> [What is needed]: What is needed is an exact copy of the lines from the one containing "The width and" through the last line of the records below, with no pictures.

> [Exercise material]:

************

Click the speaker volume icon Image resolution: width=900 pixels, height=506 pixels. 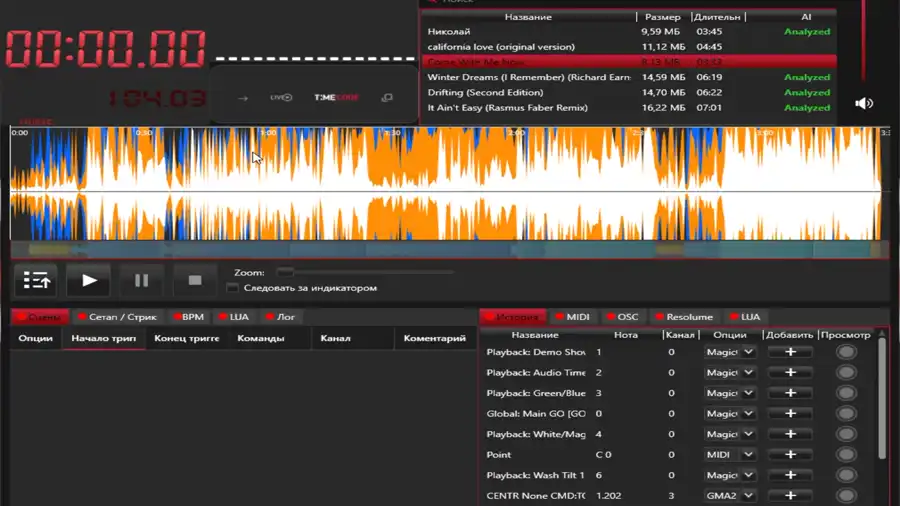coord(864,103)
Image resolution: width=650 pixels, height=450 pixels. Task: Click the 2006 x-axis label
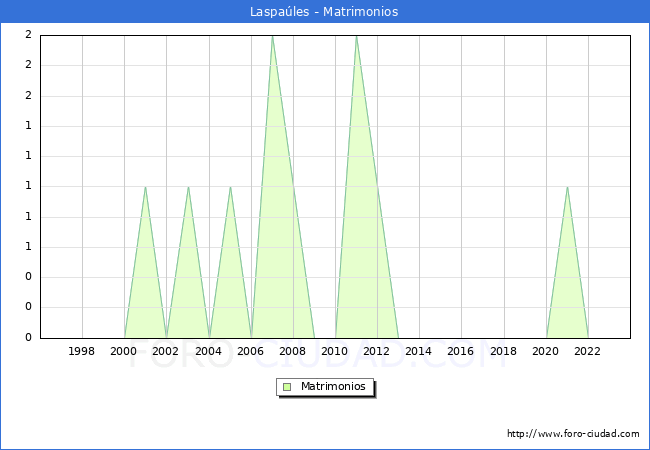tap(251, 351)

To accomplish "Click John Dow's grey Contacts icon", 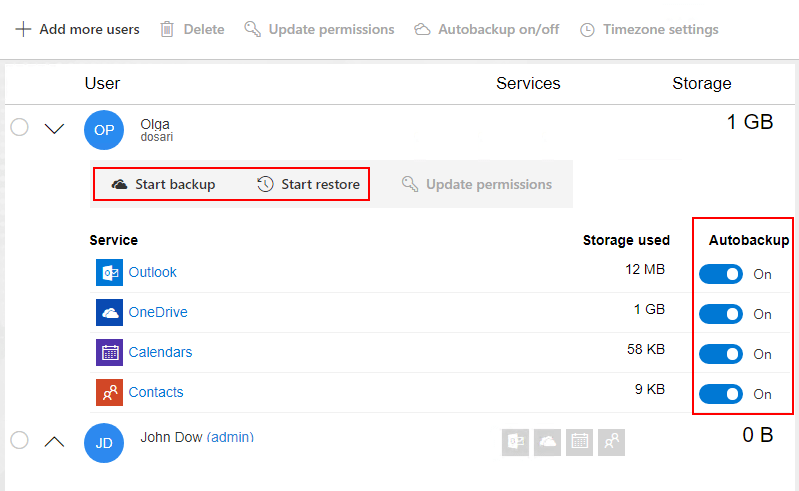I will (611, 442).
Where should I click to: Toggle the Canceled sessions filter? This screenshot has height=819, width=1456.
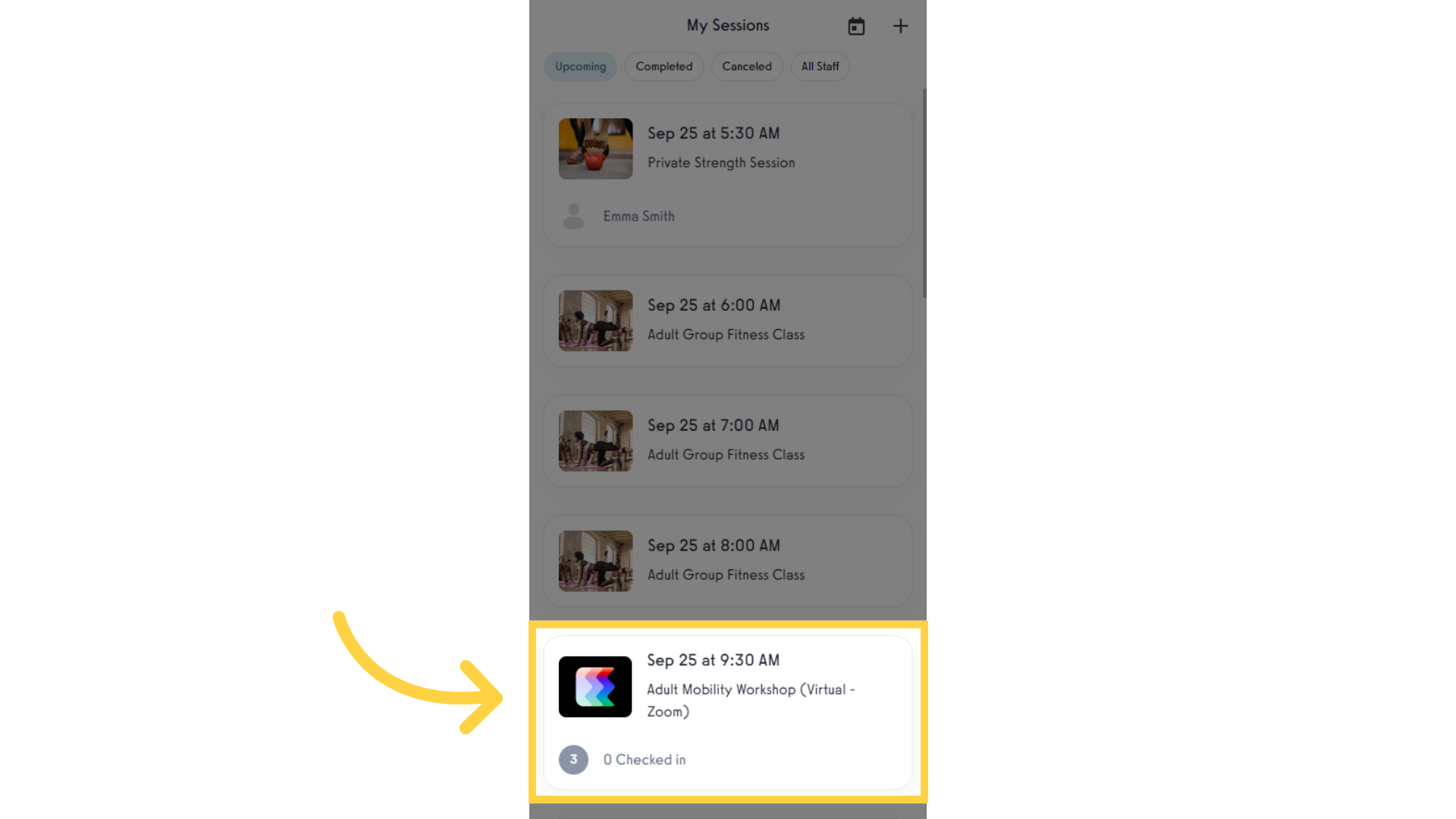click(747, 66)
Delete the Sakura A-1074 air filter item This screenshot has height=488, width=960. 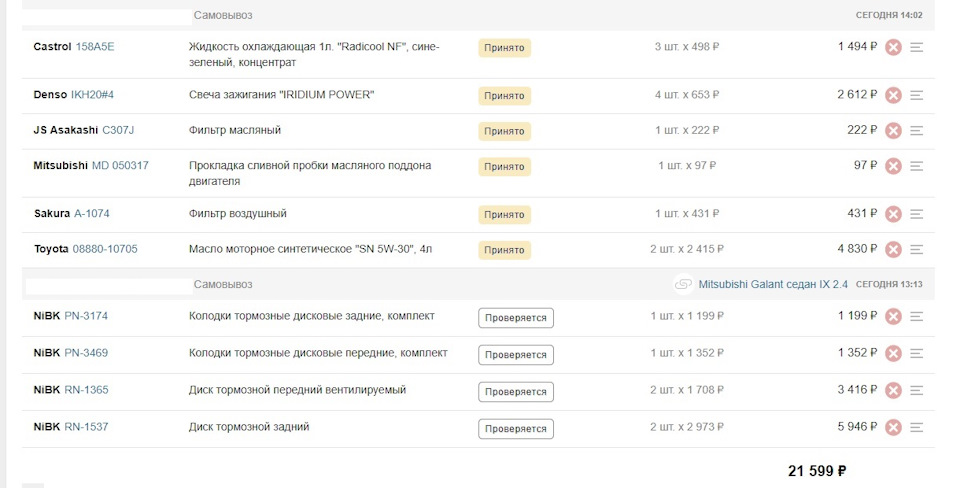click(x=894, y=214)
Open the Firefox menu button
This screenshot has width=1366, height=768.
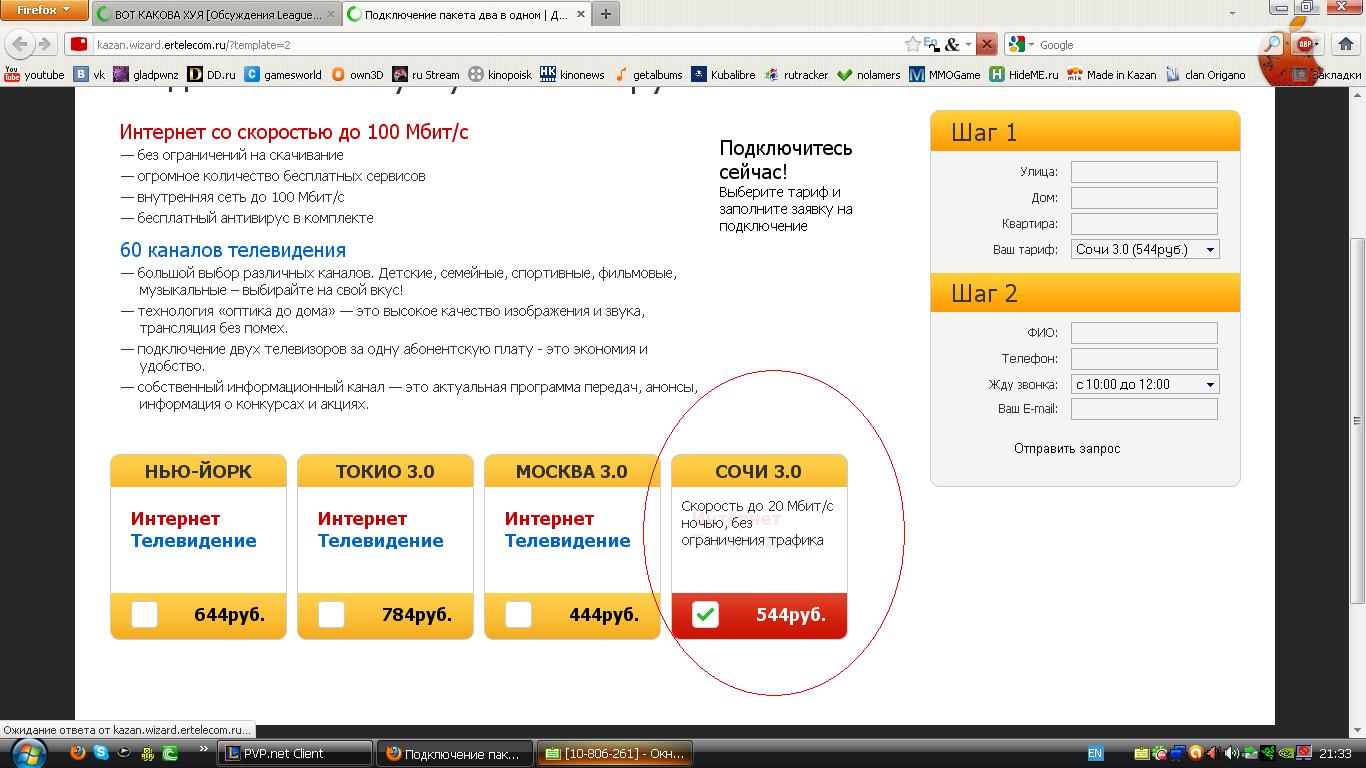[44, 10]
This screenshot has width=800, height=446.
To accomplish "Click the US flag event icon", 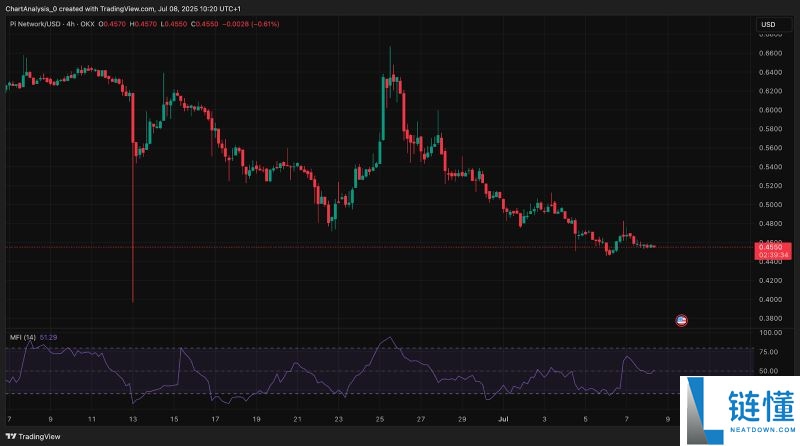I will point(682,320).
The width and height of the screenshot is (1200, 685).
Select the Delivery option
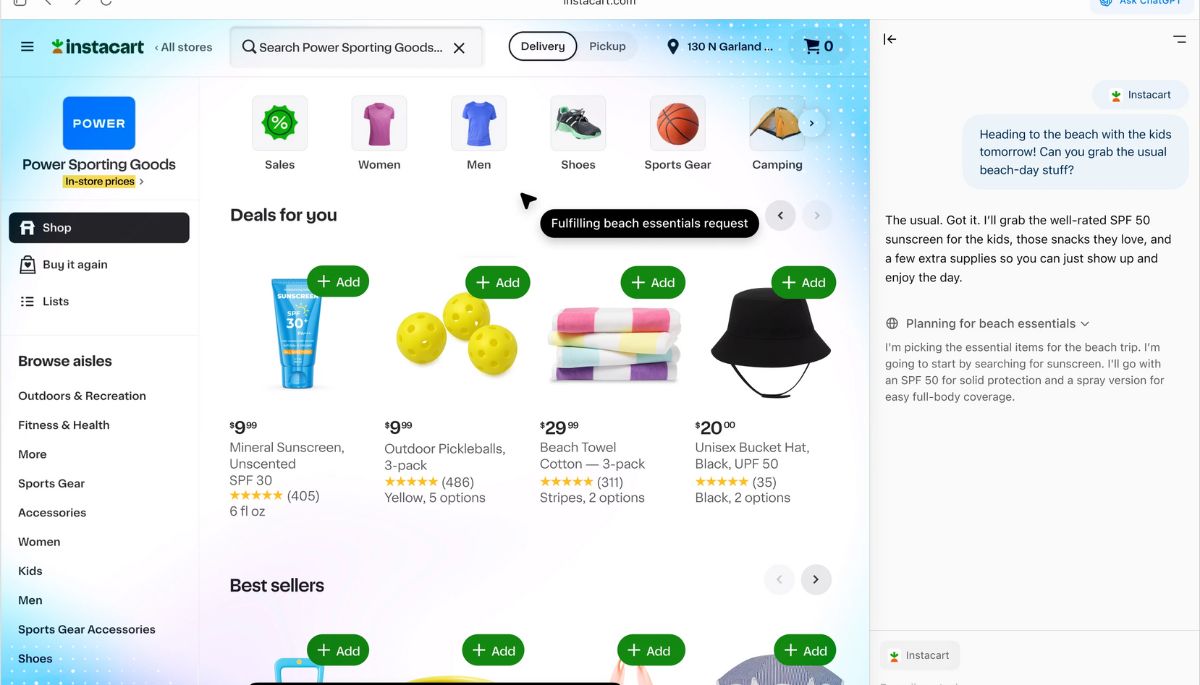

************

> [Answer area]:
The width and height of the screenshot is (1200, 685).
Select the Delivery option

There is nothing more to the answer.